Wonderla seems to be in the middle of a strategic transition from being known just as a rides-and-slides operator to positioning itself as a broader leisure brand.
Its new luxury resort, The Isle in Bengaluru, is already clocking around 70% occupancy at double the room rates of its older hotel. Meanwhile, a Rs 600 crore bet on the upcoming Chennai park is set to expand its footprint to five cities by late 2025.
These suggest that management is playing for long-term growth, even as near-term numbers reflect the push-and-pull of weather, marketing spends, and the maturity of older parks.
At its core, Wonderla runs a business that is simple to describe but complex to execute: attract people to its parks, get them to spend on tickets, food, and merchandise, and keep them coming back.
In Q1 FY26, that equation showed both its strengths and its vulnerabilities.
The biggest vulnerability is seasonality. With operations concentrated in southern India, the weather can make or break a quarter. This year’s early monsoon cut into the critical summer holiday season, when families usually flock to parks.
Management admitted that adverse weather can slash footfalls by as much as 30-40% on a given day. The result was clear: established parks like Bengaluru, Kochi, and Hyderabad all reported lower visitors than last year, even though April had begun with double-digit growth.
But instead of chasing sheer volume, the company has focused on average revenue per user as a buffer. Ticket prices saw a 4% increase to Rs 1,281, while non-ticket spends grew 11% to Rs 493. Together, this lifted ARPU to Rs 1,775. In plain terms, even as 80,000 fewer people came compared to Q1 FY25, those who did show up spent more, enough to hold revenue nearly flat at Rs 169 crore.
That is the essence of Wonderla’s balancing act: fewer feet through the gates, but fatter wallets once inside.
Another lever is brand and marketing.
The company is deliberately spending more on promotions, events, and digital campaigns, which raised costs and weighed on EBITDA margins this quarter. Yet this is part of a conscious strategy to keep the brand aspirational and relevant. Hosting concerts, themed food festivals, and even festive décor may not show up immediately in earnings, but they build stickiness in an industry where customers always have alternative leisure options.
There is also a geographic dynamic at play.
Mature parks in Bengaluru and Kochi are approaching saturation, while newer sites like Bhubaneswar are still in ramp-up mode. In fact, Bhubaneswar turned EBITDA-positive within its first year – evidence that Wonderla’s playbook can travel to newer regions if land and regulatory support fall into place. For growth, therefore, the company is increasingly reliant on new assets and premiumisation rather than hoping for endless growth from its older parks.

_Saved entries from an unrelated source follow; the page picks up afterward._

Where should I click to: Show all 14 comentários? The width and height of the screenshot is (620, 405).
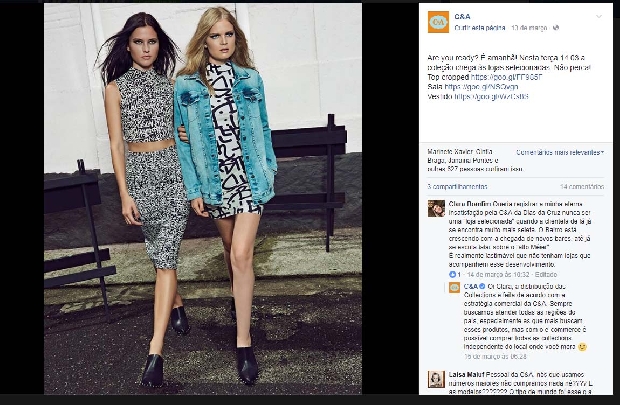(x=582, y=186)
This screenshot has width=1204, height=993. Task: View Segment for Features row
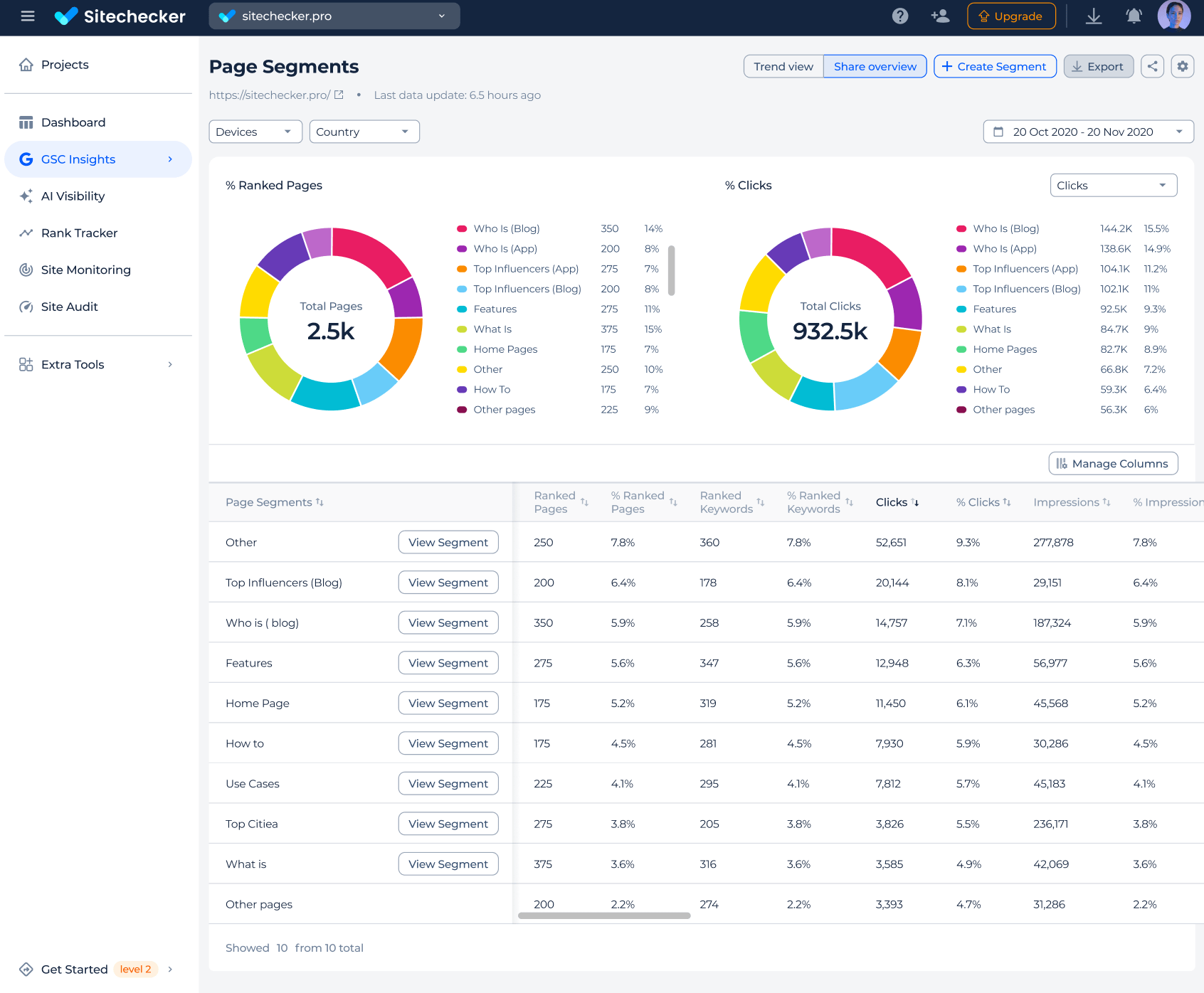click(x=448, y=663)
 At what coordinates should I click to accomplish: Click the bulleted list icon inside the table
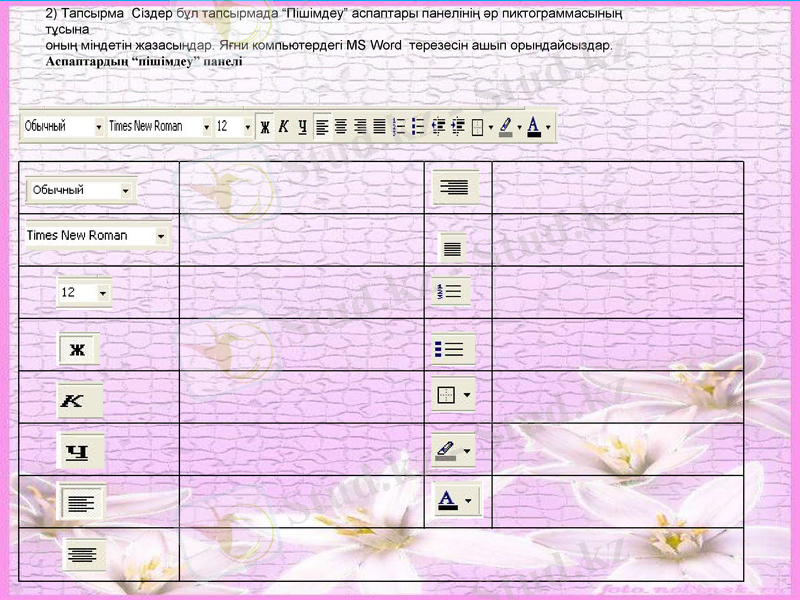448,345
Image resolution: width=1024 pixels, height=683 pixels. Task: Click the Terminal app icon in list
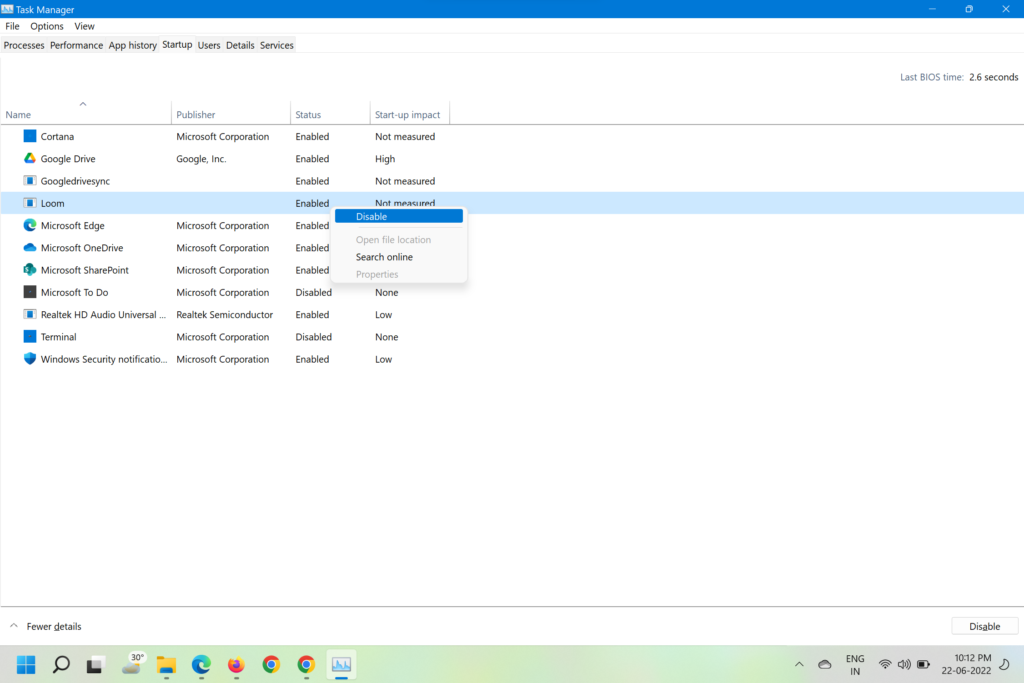coord(30,337)
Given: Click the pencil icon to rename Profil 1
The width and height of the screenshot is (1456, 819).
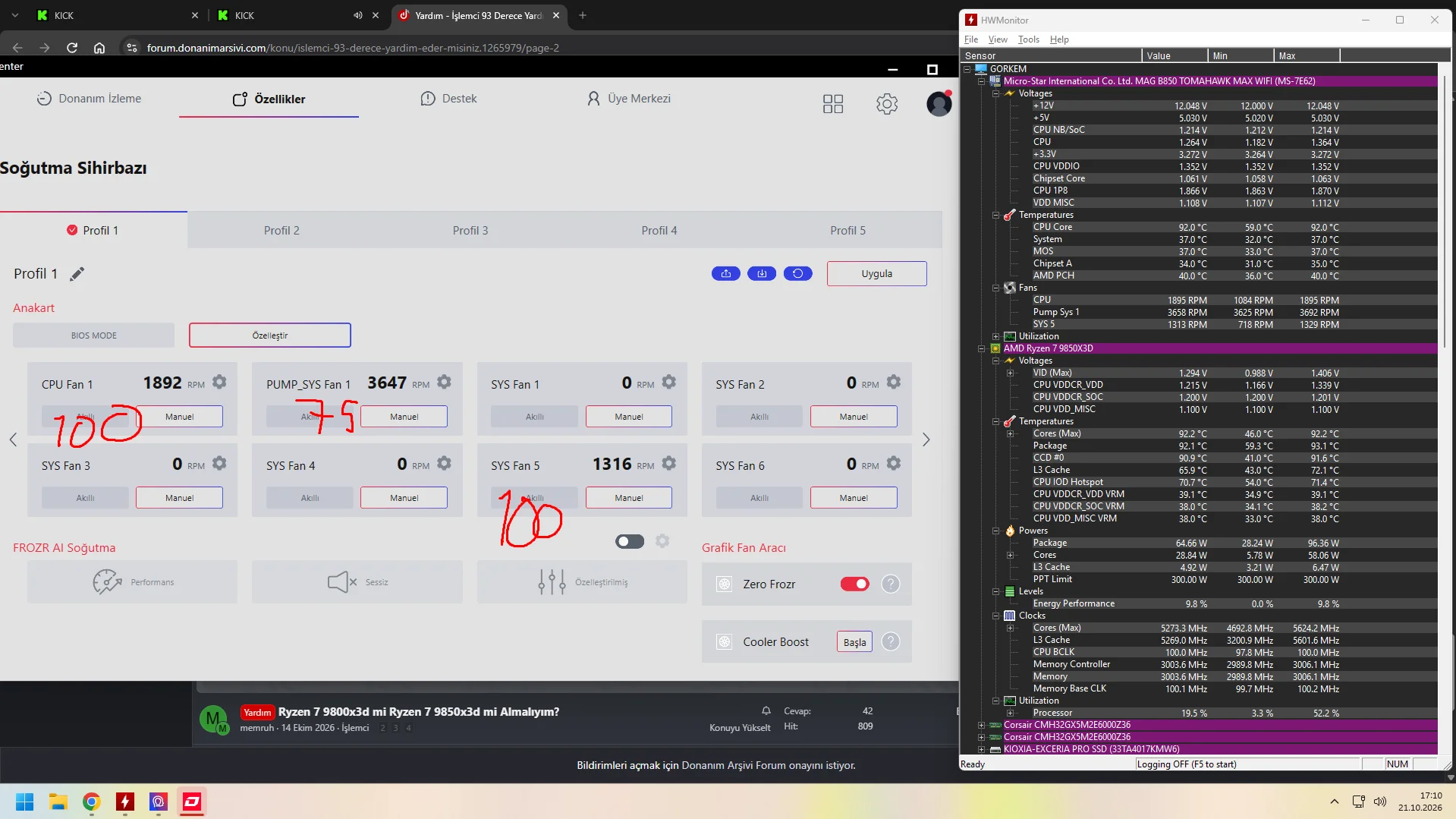Looking at the screenshot, I should point(77,274).
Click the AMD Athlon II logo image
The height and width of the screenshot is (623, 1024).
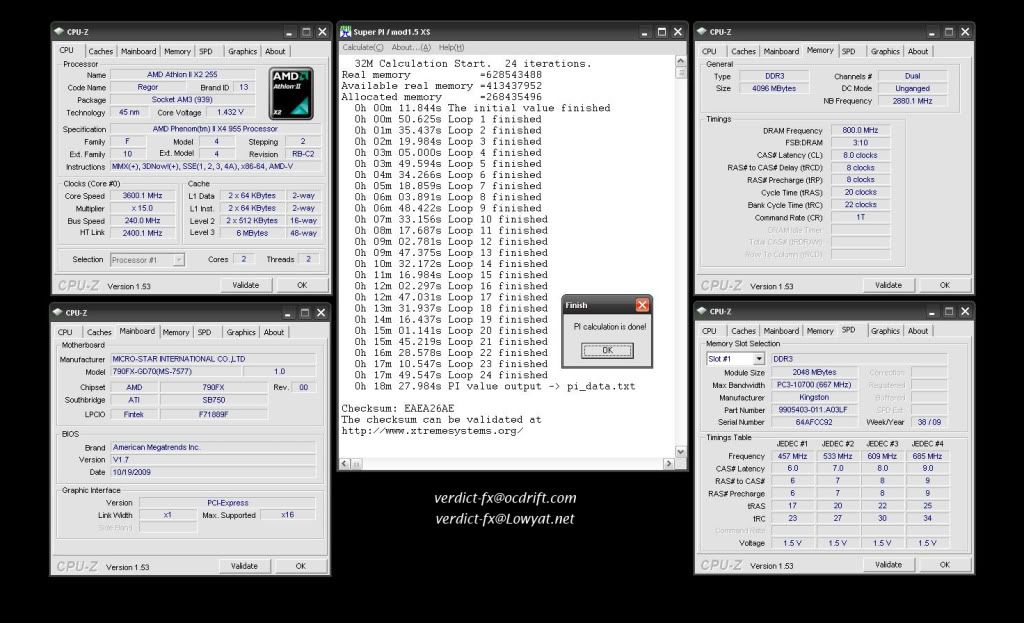(291, 93)
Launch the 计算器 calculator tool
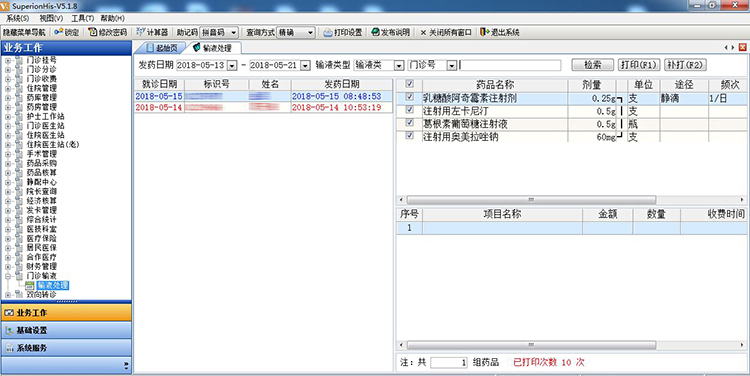This screenshot has height=376, width=750. 152,33
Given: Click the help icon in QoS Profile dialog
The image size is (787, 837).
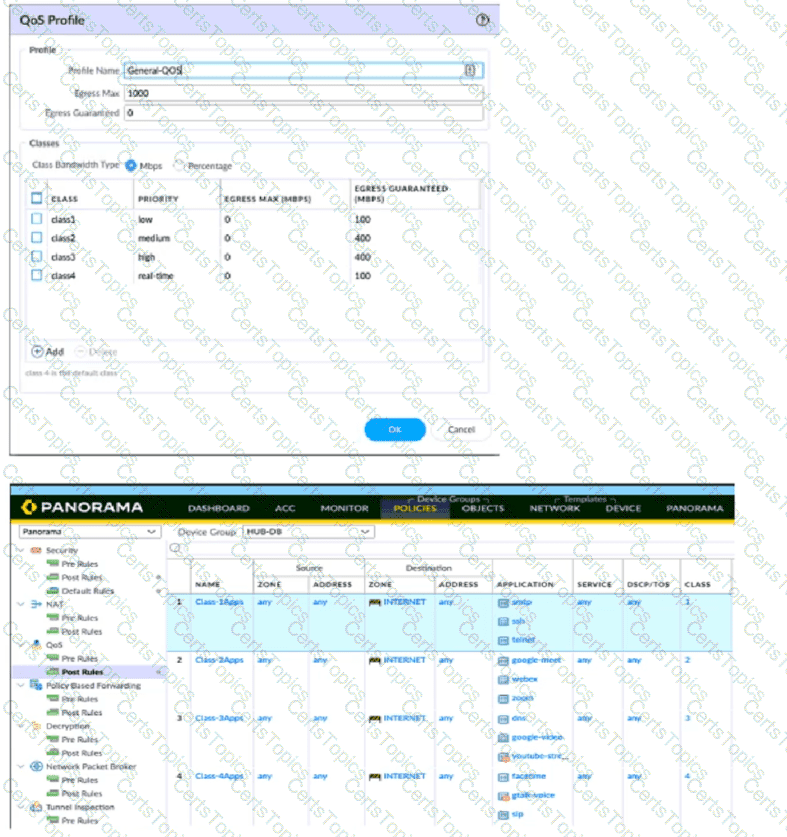Looking at the screenshot, I should pyautogui.click(x=483, y=19).
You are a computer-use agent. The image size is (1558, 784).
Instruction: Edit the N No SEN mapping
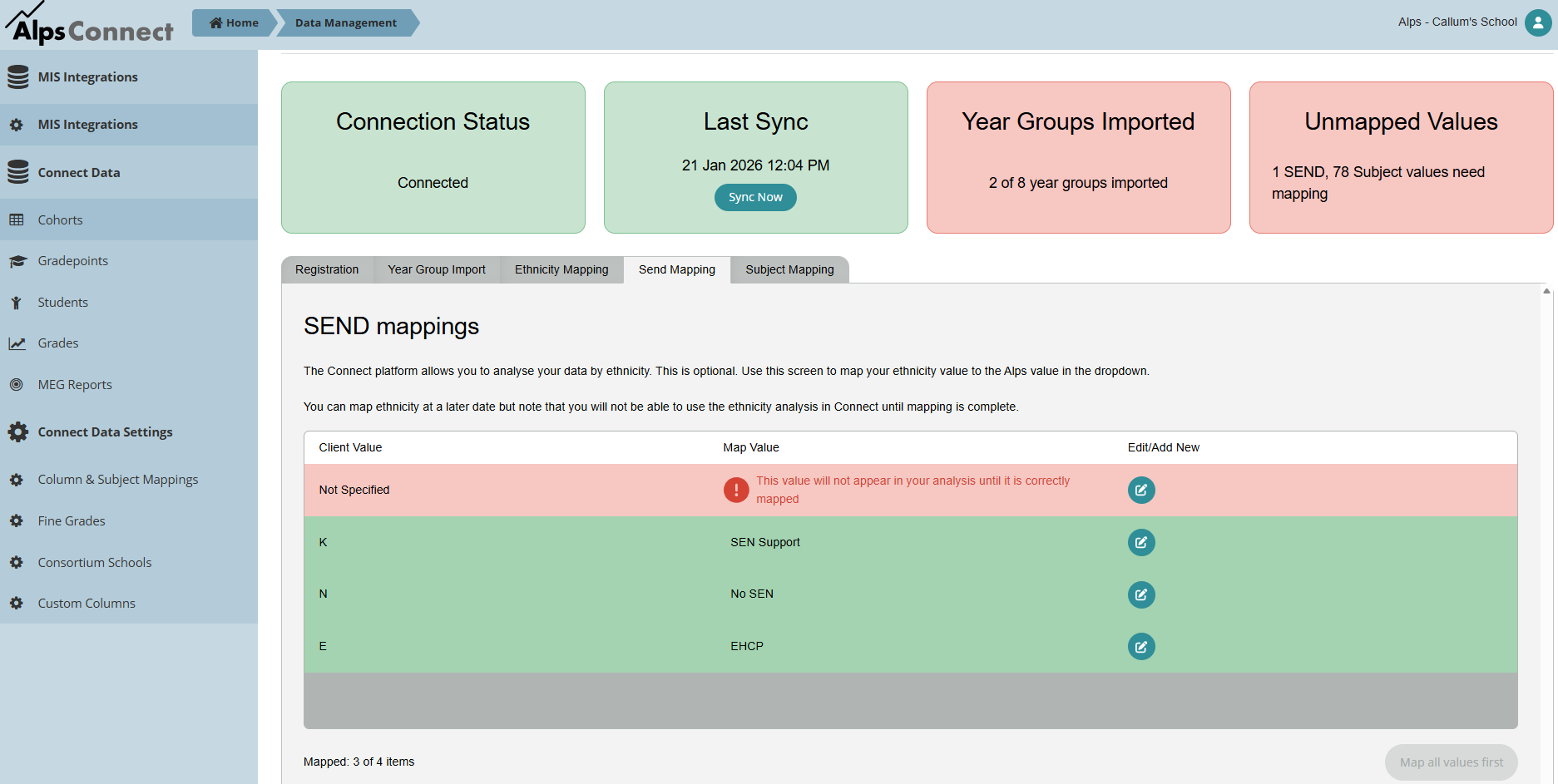coord(1140,594)

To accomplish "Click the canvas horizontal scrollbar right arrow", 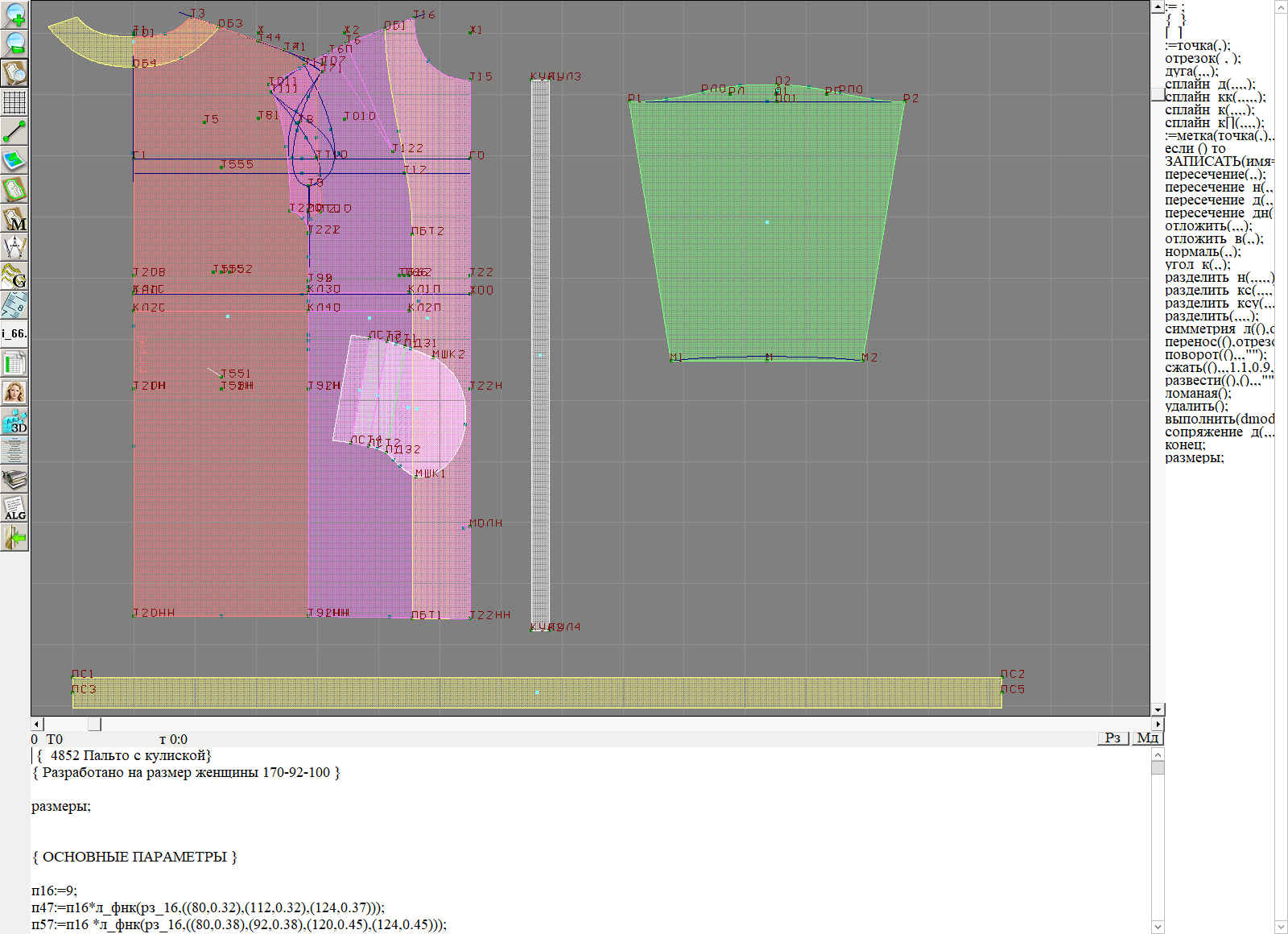I will coord(1158,725).
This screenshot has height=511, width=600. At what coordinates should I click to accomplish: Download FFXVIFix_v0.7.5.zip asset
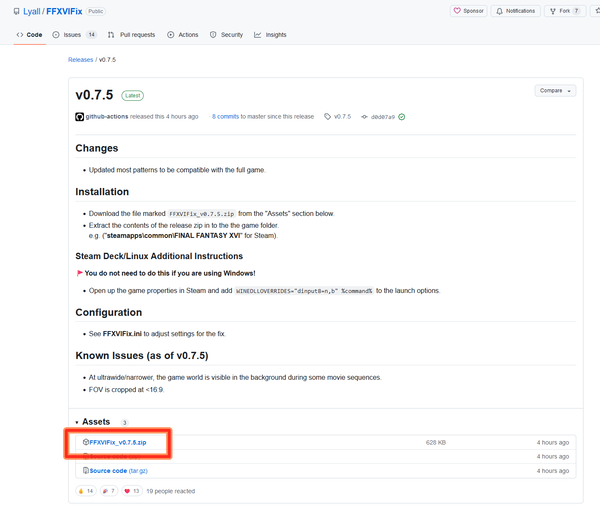point(117,441)
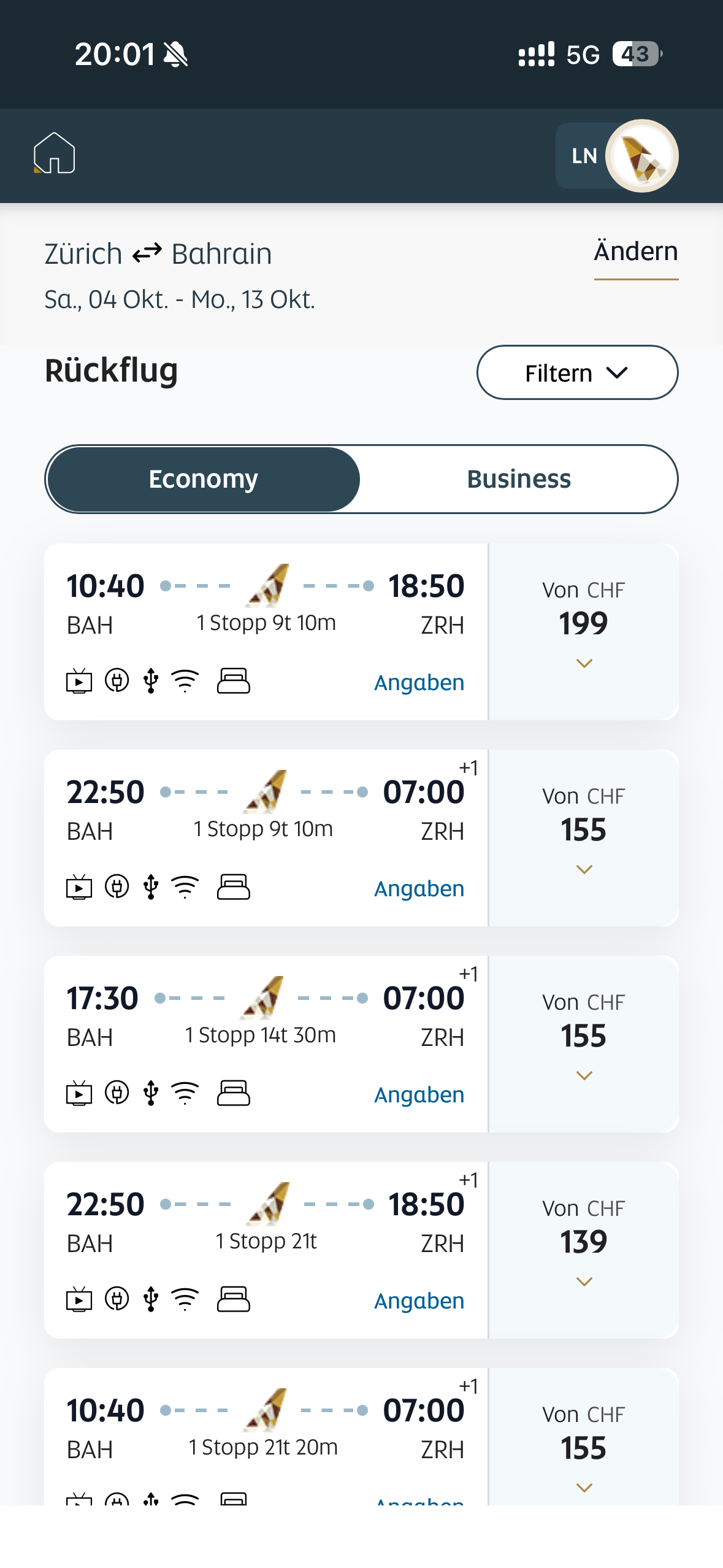
Task: Click Ändern to modify search
Action: pyautogui.click(x=635, y=252)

Bengaluru remains Wonderla’s flagship park and the single biggest revenue driver. In Q1 FY26, it hosted 3.22 lakh visitors, down about 10% year-on-year. The decline came despite a strong April, as early monsoons in Karnataka cut into summer demand. Average ticket prices here rose to Rs 1,380, and non-ticket spends climbed 11% to Rs 513, lifting ARPU to Rs 1,893. This shows that even with lower footfalls, Bengaluru is able to squeeze more value out of each guest. The park is also gearing up for a new Rs 20 crore rollercoaster, an addition that should refresh interest and provide a short-term lift in attendance.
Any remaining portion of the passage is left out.